- _PROBLEM TO SOLVE_: From the data below, set down exactly the lines between the one holding "How do I perform: Select" and the one holding "Task: Go to the first interaction curve", inclusive, and no others.

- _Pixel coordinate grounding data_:
↓↓↓
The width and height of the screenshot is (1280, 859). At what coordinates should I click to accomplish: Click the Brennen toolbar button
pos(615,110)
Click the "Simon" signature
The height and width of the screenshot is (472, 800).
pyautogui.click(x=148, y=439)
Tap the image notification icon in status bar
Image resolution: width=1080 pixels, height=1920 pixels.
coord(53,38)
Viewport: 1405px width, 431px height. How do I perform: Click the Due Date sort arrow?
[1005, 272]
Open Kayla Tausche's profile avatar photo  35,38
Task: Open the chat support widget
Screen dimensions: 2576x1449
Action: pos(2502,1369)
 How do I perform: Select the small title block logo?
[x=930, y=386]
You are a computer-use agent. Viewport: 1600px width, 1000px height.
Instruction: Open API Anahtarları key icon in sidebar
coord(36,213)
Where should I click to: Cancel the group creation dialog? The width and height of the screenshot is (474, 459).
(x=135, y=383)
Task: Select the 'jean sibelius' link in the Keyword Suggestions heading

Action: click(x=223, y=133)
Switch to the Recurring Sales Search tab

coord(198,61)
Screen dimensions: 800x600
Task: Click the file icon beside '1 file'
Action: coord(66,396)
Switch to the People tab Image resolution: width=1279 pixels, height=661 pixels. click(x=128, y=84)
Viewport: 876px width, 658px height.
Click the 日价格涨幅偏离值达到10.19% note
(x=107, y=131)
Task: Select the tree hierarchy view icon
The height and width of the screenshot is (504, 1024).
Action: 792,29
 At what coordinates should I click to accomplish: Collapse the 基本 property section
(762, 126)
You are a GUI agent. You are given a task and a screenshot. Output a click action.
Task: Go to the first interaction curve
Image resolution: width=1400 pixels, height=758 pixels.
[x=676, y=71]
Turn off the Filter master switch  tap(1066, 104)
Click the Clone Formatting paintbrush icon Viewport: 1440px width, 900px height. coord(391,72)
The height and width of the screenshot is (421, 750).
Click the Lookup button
↑↑↑
- _ANSWER FOR THIS EXERCISE_:
 How do I perform: Select the small title block logo?
[x=930, y=386]
You are a computer-use agent. Viewport: 1600px width, 1000px height.
Instruction: Open API Anahtarları key icon in sidebar
coord(36,213)
Where should I click to: Cancel the group creation dialog? The width and height of the screenshot is (474, 459).
(x=135, y=383)
Task: Select the 'jean sibelius' link in the Keyword Suggestions heading

Action: click(x=223, y=133)
Switch to the Recurring Sales Search tab

coord(198,61)
Screen dimensions: 800x600
Task: Click the file icon beside '1 file'
Action: coord(66,396)
Switch to the People tab Image resolution: width=1279 pixels, height=661 pixels. click(x=128, y=84)
Viewport: 876px width, 658px height.
Click the 日价格涨幅偏离值达到10.19% note
(x=107, y=131)
Task: Select the tree hierarchy view icon
The height and width of the screenshot is (504, 1024).
Action: 792,29
 At what coordinates should I click to accomplish: Collapse the 基本 property section
(762, 126)
You are a GUI agent. You are given a task and a screenshot. Output a click action.
Task: Go to the first interaction curve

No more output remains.